Available records →
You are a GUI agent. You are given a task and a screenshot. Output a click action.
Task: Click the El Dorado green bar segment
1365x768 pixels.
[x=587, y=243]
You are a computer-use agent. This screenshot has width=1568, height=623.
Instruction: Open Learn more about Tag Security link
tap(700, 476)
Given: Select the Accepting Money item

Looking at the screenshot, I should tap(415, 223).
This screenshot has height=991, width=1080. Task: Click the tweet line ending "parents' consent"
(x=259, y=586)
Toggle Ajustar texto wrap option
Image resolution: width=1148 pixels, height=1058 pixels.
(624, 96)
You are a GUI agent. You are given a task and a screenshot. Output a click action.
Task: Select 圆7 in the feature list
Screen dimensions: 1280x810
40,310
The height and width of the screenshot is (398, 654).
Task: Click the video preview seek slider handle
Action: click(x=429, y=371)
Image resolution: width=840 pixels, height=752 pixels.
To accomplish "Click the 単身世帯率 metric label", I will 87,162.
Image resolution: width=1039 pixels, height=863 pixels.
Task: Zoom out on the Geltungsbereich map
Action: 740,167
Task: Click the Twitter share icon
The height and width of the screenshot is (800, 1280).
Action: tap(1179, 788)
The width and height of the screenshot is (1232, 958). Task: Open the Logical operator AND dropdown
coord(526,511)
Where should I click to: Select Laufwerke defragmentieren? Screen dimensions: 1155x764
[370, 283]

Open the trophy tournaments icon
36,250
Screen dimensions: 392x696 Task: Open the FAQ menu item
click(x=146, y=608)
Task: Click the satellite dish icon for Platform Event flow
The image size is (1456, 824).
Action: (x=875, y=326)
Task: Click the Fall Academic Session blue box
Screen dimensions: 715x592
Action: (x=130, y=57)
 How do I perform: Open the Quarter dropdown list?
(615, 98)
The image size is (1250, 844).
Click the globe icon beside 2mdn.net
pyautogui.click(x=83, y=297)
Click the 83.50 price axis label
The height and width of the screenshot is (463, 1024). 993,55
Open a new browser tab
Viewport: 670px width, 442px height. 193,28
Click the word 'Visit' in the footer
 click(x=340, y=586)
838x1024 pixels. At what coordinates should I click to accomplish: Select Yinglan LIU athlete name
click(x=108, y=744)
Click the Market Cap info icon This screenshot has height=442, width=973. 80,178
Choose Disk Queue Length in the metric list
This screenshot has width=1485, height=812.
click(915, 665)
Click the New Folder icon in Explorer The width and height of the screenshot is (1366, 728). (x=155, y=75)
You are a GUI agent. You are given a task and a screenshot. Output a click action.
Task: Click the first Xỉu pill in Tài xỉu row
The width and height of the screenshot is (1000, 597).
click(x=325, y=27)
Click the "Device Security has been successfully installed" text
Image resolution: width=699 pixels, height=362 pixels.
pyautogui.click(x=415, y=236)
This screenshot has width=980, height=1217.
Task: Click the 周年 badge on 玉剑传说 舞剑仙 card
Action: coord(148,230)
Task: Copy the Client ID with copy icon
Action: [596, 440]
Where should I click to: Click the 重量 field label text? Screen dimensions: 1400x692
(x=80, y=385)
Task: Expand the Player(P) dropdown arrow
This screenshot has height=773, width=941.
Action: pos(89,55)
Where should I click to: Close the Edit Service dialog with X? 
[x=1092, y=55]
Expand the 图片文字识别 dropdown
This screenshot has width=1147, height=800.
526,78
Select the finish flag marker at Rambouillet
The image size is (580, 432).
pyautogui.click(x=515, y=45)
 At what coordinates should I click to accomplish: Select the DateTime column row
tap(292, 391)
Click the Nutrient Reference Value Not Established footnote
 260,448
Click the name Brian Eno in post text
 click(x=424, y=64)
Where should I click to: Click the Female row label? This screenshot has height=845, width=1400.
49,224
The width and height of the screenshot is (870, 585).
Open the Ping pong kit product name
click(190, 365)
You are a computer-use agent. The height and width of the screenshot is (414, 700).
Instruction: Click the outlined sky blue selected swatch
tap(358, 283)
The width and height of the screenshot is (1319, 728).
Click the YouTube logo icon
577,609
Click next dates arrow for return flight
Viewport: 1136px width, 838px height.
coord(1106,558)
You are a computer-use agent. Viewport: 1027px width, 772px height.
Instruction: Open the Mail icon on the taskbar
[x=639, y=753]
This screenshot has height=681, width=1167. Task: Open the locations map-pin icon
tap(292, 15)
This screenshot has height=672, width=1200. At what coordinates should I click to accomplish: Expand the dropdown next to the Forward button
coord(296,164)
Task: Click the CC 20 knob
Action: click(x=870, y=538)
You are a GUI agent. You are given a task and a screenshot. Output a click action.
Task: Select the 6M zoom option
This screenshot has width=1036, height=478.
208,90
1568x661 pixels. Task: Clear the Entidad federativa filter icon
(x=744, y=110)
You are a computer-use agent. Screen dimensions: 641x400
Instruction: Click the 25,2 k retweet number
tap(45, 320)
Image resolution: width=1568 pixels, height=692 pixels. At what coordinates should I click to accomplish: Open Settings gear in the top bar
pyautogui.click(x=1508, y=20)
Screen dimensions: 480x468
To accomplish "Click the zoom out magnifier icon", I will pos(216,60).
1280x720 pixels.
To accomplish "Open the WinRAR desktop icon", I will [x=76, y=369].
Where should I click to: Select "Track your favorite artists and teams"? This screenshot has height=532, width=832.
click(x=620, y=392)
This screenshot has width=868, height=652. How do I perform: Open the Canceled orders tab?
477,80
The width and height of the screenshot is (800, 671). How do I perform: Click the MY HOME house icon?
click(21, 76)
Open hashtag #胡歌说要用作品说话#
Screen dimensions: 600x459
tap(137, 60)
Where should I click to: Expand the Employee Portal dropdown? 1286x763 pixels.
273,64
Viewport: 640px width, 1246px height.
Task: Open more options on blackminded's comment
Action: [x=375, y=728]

Your assignment →
Print the records again, exactly as they stand above.

Output for this exercise →
You are a GUI agent. You are given a task and a screenshot. Output a click action.
Task: Click the El Dorado green bar segment
1365x768 pixels.
[x=587, y=243]
You are a computer-use agent. This screenshot has width=1568, height=623.
Instruction: Open Learn more about Tag Security link
tap(700, 476)
Given: Select the Accepting Money item

Looking at the screenshot, I should tap(415, 223).
This screenshot has height=991, width=1080. Task: Click the tweet line ending "parents' consent"
(x=259, y=586)
Toggle Ajustar texto wrap option
Image resolution: width=1148 pixels, height=1058 pixels.
(624, 96)
You are a GUI agent. You are given a task and a screenshot. Output a click action.
Task: Select 圆7 in the feature list
Screen dimensions: 1280x810
40,310
The height and width of the screenshot is (398, 654).
Task: Click the video preview seek slider handle
Action: click(x=429, y=371)
Image resolution: width=840 pixels, height=752 pixels.
To accomplish "Click the 単身世帯率 metric label", I will 87,162.
Image resolution: width=1039 pixels, height=863 pixels.
Task: Zoom out on the Geltungsbereich map
Action: 740,167
Task: Click the Twitter share icon
The height and width of the screenshot is (800, 1280).
Action: tap(1179, 788)
The width and height of the screenshot is (1232, 958). Task: Open the Logical operator AND dropdown
coord(526,511)
Where should I click to: Select Laufwerke defragmentieren? Screen dimensions: 1155x764
[370, 283]

Open the trophy tournaments icon
36,250
Screen dimensions: 392x696 Task: Open the FAQ menu item
click(x=146, y=608)
Task: Click the satellite dish icon for Platform Event flow
The image size is (1456, 824).
Action: (x=875, y=326)
Task: Click the Fall Academic Session blue box
Screen dimensions: 715x592
Action: (x=130, y=57)
 How do I perform: Open the Quarter dropdown list?
(615, 98)
The image size is (1250, 844).
Click the globe icon beside 2mdn.net
pyautogui.click(x=83, y=297)
Click the 83.50 price axis label
The height and width of the screenshot is (463, 1024). 993,55
Open a new browser tab
Viewport: 670px width, 442px height. 193,28
Click the word 'Visit' in the footer
 click(x=340, y=586)
838x1024 pixels. At what coordinates should I click to accomplish: Select Yinglan LIU athlete name
click(x=108, y=744)
Click the Market Cap info icon This screenshot has height=442, width=973. 80,178
Choose Disk Queue Length in the metric list
This screenshot has width=1485, height=812.
click(915, 665)
Click the New Folder icon in Explorer The width and height of the screenshot is (1366, 728). (x=155, y=75)
You are a GUI agent. You are given a task and a screenshot. Output a click action.
Task: Click the first Xỉu pill in Tài xỉu row
The width and height of the screenshot is (1000, 597).
click(x=325, y=27)
Click the "Device Security has been successfully installed" text
Image resolution: width=699 pixels, height=362 pixels.
pyautogui.click(x=415, y=236)
This screenshot has width=980, height=1217.
Task: Click the 周年 badge on 玉剑传说 舞剑仙 card
Action: coord(148,230)
Task: Copy the Client ID with copy icon
Action: [596, 440]
Where should I click to: Click the 重量 field label text? Screen dimensions: 1400x692
(x=80, y=385)
Task: Expand the Player(P) dropdown arrow
This screenshot has height=773, width=941.
Action: pos(89,55)
Where should I click to: Close the Edit Service dialog with X? 
[x=1092, y=55]
Expand the 图片文字识别 dropdown
This screenshot has width=1147, height=800.
526,78
Select the finish flag marker at Rambouillet
The image size is (580, 432).
pyautogui.click(x=515, y=45)
 At what coordinates should I click to accomplish: Select the DateTime column row
tap(292, 391)
Click the Nutrient Reference Value Not Established footnote
 260,448
Click the name Brian Eno in post text
 click(x=424, y=64)
Where should I click to: Click the Female row label? This screenshot has height=845, width=1400.
49,224
The width and height of the screenshot is (870, 585).
Open the Ping pong kit product name
click(190, 365)
You are a computer-use agent. The height and width of the screenshot is (414, 700).
Instruction: Click the outlined sky blue selected swatch
tap(358, 283)
The width and height of the screenshot is (1319, 728).
Click the YouTube logo icon
577,609
Click next dates arrow for return flight
Viewport: 1136px width, 838px height.
coord(1106,558)
You are a computer-use agent. Viewport: 1027px width, 772px height.
Instruction: Open the Mail icon on the taskbar
[x=639, y=753]
This screenshot has height=681, width=1167. Task: Open the locations map-pin icon
tap(292, 15)
This screenshot has height=672, width=1200. At what coordinates should I click to accomplish: Expand the dropdown next to the Forward button
coord(296,164)
Task: Click the CC 20 knob
Action: click(x=870, y=538)
You are a GUI agent. You are given a task and a screenshot. Output a click action.
Task: Select the 6M zoom option
This screenshot has width=1036, height=478.
208,90
1568x661 pixels. Task: Clear the Entidad federativa filter icon
(x=744, y=110)
You are a computer-use agent. Screen dimensions: 641x400
Instruction: Click the 25,2 k retweet number
tap(45, 320)
Image resolution: width=1568 pixels, height=692 pixels. At what coordinates should I click to accomplish: Open Settings gear in the top bar
pyautogui.click(x=1508, y=20)
Screen dimensions: 480x468
To accomplish "Click the zoom out magnifier icon", I will pos(216,60).
1280x720 pixels.
To accomplish "Open the WinRAR desktop icon", I will [x=76, y=369].
Where should I click to: Select "Track your favorite artists and teams"? This screenshot has height=532, width=832.
click(x=620, y=392)
This screenshot has width=868, height=652. How do I perform: Open the Canceled orders tab?
477,80
The width and height of the screenshot is (800, 671). How do I perform: Click the MY HOME house icon?
click(21, 76)
Open hashtag #胡歌说要用作品说话#
Screen dimensions: 600x459
tap(137, 60)
Where should I click to: Expand the Employee Portal dropdown? 1286x763 pixels.
273,64
Viewport: 640px width, 1246px height.
Task: Open more options on blackminded's comment
Action: [x=375, y=728]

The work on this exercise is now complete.